● **Records from a dataset**:
BEGIN

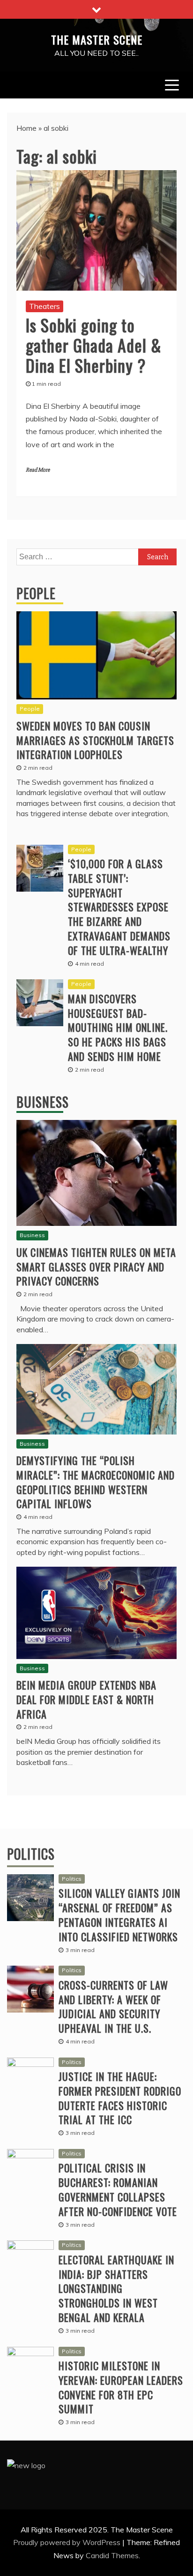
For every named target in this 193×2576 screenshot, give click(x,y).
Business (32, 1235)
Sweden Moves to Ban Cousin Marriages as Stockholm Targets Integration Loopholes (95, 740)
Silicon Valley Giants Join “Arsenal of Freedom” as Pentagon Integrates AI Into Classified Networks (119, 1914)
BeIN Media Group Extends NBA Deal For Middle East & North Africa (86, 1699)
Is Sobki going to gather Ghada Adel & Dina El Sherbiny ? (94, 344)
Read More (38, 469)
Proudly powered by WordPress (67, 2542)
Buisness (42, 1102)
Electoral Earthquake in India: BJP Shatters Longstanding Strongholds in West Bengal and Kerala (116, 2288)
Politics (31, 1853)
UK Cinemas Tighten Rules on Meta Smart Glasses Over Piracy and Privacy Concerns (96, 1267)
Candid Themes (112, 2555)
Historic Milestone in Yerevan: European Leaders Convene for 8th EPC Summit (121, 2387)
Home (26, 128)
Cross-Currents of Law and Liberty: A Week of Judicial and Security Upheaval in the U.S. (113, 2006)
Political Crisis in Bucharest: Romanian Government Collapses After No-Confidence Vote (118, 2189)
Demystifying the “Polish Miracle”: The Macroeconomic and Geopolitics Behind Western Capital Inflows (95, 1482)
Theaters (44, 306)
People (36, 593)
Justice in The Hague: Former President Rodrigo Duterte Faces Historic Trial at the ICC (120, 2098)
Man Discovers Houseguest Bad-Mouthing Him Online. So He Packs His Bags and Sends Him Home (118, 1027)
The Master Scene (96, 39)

END

● **EXERCISE AIM**: For this exercise, transcribe the entries verbatim and skip all pictures.

● **PROBLEM SOLUTION**:
For every named target in this 193×2576 screenshot, give click(x,y).
Business (32, 1235)
Sweden Moves to Ban Cousin Marriages as Stockholm Targets Integration Loopholes (95, 740)
Silicon Valley Giants Join “Arsenal of Freedom” as Pentagon Integrates AI Into Classified Networks (119, 1914)
BeIN Media Group Extends NBA Deal For Middle East & North Africa (86, 1699)
Is Sobki going to gather Ghada Adel & Dina El Sherbiny ? (94, 344)
Read More (38, 469)
Proudly powered by WordPress (67, 2542)
Buisness (42, 1102)
Electoral Earthquake in India: BJP Shatters Longstanding Strongholds in West Bengal and Kerala (116, 2288)
Politics (31, 1853)
UK Cinemas Tighten Rules on Meta Smart Glasses Over Piracy and Privacy Concerns (96, 1267)
Candid Themes (112, 2555)
Historic Milestone in Yerevan: European Leaders Convene for 8th EPC Summit (121, 2387)
Home (26, 128)
Cross-Currents of Law and Liberty: A Week of Judicial and Security Upheaval in the U.S. (113, 2006)
Political Crisis in Bucharest: Romanian Government Collapses After No-Confidence Vote (118, 2189)
Demystifying the “Polish Miracle”: The Macroeconomic and Geopolitics Behind Western Capital Inflows (95, 1482)
Theaters (44, 306)
People (36, 593)
Justice in The Hague: Former President Rodrigo Duterte Faces Historic Trial at the ICC (120, 2098)
Man Discovers Houseguest Bad-Mouthing Him Online. So He Packs His Bags and Sends Him Home (118, 1027)
The Master Scene (96, 39)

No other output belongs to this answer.